2024-12-16 06:37:35 | 映画の感想(か行)
 (原題:GLADIATOR II)前作(2000年)は第73回米アカデミー賞にて作品賞を獲得するほど高評価で、なおかつ興行収入も大きかったのだが、私は中身をほとんど覚えていない(苦笑)。まあ、たぶん“観ている間は退屈させないが、鑑賞後はキレイさっぱり忘れてしまう”という、いわば娯楽映画の王道(?)を歩んだシャシンだったのだろう。この続編も同様で、スクリーンに向き合っている間は楽しめるが、今後どれだけ記憶に残るかは定かでは無い。ただ、印象的なモチーフはいくつか存在するので、忘却のペースは前回よりは遅いかと思われる。

 紀元3世紀初頭、前作の主人公マキシマスの息子であるルシアスは、アフリカ北部の都市ヌミディアで暮らしていた。ところが将軍アカシウス率いるローマ帝国軍が突如侵攻。街は壊滅し妻も失った彼は、マクリヌスという訳ありの男と出会ったことを切っ掛けに、マクリヌス所有の剣闘士となってローマに赴くことになる。



 主人公ら剣闘士が競技場で対峙する相手は手練れの戦士だけではなく、巨大なサイや殺人ヒヒなど人間以外も含み、それらとのバトルは賑々しく展開する。そもそも、冒頭近くの海戦のシークエンスだけで観る側を圧倒するだけの迫力があり、特殊効果も前回から20年以上経過しただけの進歩が感じられる。

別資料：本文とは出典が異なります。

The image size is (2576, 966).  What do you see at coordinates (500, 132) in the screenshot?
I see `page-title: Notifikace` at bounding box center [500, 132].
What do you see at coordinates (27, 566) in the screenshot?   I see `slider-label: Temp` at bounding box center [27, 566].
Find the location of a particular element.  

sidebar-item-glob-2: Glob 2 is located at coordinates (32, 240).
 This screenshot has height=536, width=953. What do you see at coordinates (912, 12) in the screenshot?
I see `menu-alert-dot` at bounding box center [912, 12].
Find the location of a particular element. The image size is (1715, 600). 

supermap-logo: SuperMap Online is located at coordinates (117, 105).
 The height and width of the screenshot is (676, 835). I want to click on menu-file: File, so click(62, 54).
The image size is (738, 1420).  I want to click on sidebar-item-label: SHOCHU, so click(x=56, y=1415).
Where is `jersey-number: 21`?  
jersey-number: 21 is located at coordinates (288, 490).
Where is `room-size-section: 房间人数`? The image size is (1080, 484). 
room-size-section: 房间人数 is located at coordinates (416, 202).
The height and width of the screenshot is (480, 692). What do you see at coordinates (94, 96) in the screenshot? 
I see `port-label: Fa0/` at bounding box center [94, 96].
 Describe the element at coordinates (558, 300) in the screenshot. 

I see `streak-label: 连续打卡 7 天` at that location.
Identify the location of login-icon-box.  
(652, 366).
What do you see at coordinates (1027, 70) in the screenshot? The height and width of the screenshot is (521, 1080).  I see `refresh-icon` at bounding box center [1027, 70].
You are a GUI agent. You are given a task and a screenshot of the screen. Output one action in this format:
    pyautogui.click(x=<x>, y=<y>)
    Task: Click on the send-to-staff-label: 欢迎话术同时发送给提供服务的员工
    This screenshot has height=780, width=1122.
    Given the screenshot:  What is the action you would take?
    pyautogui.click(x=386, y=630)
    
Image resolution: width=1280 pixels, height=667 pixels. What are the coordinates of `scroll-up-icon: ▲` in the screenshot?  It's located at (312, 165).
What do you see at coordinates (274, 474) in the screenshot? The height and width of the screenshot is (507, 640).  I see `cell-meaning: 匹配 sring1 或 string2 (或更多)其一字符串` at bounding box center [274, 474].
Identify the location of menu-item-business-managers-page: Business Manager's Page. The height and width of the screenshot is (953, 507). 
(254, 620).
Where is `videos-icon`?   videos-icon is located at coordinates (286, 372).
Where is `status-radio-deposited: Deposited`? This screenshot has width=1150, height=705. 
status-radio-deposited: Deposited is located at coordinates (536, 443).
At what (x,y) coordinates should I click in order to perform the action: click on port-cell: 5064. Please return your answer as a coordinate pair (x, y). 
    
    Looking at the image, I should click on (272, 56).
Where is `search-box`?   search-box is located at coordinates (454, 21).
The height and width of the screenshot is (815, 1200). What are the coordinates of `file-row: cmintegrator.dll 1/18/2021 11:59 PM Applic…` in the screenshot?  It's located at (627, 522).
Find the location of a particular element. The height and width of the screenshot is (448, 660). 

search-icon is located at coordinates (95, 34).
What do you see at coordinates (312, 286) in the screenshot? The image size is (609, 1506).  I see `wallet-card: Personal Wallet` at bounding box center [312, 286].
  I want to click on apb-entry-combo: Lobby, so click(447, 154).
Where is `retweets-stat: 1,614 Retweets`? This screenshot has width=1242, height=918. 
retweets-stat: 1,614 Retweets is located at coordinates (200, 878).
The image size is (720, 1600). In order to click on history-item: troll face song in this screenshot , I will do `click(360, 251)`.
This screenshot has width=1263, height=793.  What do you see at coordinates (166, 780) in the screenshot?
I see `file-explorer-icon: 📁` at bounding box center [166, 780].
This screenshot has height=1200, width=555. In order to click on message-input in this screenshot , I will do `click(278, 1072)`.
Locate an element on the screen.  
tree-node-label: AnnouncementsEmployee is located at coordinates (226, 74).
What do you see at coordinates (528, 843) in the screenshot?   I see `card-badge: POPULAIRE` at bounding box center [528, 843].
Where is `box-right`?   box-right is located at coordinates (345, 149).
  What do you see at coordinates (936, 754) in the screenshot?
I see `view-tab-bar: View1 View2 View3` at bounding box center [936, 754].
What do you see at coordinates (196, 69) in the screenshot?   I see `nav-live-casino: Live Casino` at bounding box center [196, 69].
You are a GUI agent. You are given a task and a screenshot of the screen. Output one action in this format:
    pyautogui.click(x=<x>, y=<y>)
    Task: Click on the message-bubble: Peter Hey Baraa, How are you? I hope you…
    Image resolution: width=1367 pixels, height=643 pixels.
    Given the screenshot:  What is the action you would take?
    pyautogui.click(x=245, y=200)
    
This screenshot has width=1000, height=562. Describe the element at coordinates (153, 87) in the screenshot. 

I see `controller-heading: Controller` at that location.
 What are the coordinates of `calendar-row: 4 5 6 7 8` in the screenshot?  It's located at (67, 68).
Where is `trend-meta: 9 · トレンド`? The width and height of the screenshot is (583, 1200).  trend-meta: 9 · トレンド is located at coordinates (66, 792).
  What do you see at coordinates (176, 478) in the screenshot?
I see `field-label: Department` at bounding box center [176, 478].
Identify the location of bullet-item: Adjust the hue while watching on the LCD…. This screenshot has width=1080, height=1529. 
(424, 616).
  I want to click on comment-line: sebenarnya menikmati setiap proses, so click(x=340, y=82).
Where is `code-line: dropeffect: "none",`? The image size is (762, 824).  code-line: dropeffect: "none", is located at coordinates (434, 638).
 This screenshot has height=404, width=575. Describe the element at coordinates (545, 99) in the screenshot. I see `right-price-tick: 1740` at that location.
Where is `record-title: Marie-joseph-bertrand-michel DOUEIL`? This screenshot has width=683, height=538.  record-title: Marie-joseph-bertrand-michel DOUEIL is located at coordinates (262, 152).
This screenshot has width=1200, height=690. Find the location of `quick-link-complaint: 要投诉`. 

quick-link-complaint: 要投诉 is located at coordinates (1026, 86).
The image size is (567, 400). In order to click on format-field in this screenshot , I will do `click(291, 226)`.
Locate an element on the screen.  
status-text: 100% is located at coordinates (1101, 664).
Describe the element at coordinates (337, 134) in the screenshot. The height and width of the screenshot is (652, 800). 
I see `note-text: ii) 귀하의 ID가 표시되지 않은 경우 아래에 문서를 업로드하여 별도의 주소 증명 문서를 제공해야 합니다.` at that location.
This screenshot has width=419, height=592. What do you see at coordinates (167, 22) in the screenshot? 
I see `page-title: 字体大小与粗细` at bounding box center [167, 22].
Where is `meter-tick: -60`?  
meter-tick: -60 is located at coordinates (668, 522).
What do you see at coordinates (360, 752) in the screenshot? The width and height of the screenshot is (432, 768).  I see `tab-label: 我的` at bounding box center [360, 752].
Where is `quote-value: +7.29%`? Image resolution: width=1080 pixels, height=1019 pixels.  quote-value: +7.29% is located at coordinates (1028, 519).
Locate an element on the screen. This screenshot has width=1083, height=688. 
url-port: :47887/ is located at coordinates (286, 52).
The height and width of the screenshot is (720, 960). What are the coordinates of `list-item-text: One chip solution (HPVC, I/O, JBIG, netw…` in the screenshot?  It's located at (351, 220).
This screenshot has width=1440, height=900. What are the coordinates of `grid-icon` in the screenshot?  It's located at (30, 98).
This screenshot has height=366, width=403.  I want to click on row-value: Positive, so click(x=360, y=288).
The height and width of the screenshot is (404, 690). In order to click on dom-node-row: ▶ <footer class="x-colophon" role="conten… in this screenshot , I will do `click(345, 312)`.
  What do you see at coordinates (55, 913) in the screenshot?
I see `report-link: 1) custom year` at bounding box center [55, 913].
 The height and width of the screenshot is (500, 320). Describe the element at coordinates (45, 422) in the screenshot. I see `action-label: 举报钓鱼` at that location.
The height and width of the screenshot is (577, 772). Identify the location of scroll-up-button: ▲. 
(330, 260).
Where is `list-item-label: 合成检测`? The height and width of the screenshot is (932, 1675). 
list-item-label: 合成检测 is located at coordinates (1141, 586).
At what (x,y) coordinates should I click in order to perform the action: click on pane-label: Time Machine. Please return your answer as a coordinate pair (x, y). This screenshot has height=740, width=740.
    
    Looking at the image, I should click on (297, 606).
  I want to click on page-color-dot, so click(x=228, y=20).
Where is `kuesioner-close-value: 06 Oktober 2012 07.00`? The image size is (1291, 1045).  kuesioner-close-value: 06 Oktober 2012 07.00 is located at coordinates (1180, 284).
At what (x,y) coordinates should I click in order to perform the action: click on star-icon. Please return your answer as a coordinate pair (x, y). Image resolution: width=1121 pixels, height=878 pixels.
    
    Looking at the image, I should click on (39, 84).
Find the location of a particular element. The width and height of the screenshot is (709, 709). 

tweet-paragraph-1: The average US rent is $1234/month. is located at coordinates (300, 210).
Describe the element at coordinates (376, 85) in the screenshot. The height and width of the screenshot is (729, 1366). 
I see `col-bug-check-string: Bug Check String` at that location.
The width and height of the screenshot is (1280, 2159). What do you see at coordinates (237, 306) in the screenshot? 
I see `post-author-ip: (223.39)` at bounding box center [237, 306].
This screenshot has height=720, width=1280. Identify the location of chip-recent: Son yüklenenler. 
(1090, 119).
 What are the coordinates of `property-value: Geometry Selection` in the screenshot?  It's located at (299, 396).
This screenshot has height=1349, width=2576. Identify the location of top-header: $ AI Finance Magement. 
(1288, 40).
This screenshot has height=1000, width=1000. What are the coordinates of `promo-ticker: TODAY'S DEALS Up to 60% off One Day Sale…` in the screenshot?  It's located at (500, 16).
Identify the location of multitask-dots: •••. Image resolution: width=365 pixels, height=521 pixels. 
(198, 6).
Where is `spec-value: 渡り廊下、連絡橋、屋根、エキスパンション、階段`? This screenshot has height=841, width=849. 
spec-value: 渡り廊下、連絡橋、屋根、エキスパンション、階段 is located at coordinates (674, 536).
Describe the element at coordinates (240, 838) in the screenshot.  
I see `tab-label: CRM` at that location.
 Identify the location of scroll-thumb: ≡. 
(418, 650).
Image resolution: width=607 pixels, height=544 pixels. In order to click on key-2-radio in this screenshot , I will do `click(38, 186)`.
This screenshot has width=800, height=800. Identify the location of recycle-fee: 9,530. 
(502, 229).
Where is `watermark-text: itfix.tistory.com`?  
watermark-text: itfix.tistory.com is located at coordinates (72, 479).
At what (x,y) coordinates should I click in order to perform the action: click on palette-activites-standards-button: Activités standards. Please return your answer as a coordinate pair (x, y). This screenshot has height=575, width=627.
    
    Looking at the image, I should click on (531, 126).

 ただ、私が興味を持ったのはキャラクターの方だ。正直言って、主人公ルシアスは可も無く不可も無し。史劇のヒーローとしてのルーティンをこなしているだけだと思う。それよりも面白いのはマクリヌスだ。かなり屈折した世界観・社会観の持ち主で、それでいて抜け目がない。黒人であることもマイノリティがのし上がっていく背景を強調している。

 そして、暴君として知られるゲタ帝とカラカラ帝の扱いも非凡だ。いわゆる五賢帝の時代が終わり、ローマが隆盛から衰退へと向かっていく時代性の象徴としての造型で、中身の薄さを効果的に印象付けられる。前回から連続登板のリドリー・スコットの演出は特段優れているとは言えないが、この前に撮った「ナポレオン」(2023年)よりはマシな仕事をしている。

 ルシアスに扮するポール・メスカルをはじめ、ペドロ・パスカルにリオル・ラズ、デレク・ジャコビ、コニー・ニールセンといった顔ぶれはまあ悪くないだろう。マクリヌス役のデンゼル・ワシントンは、さすがの海千山千ぶりを見せつけた怪演。2人の皇帝に扮したジョセフ・クインとフレッド・ヘッキンジャーも難役を上手くこなしている。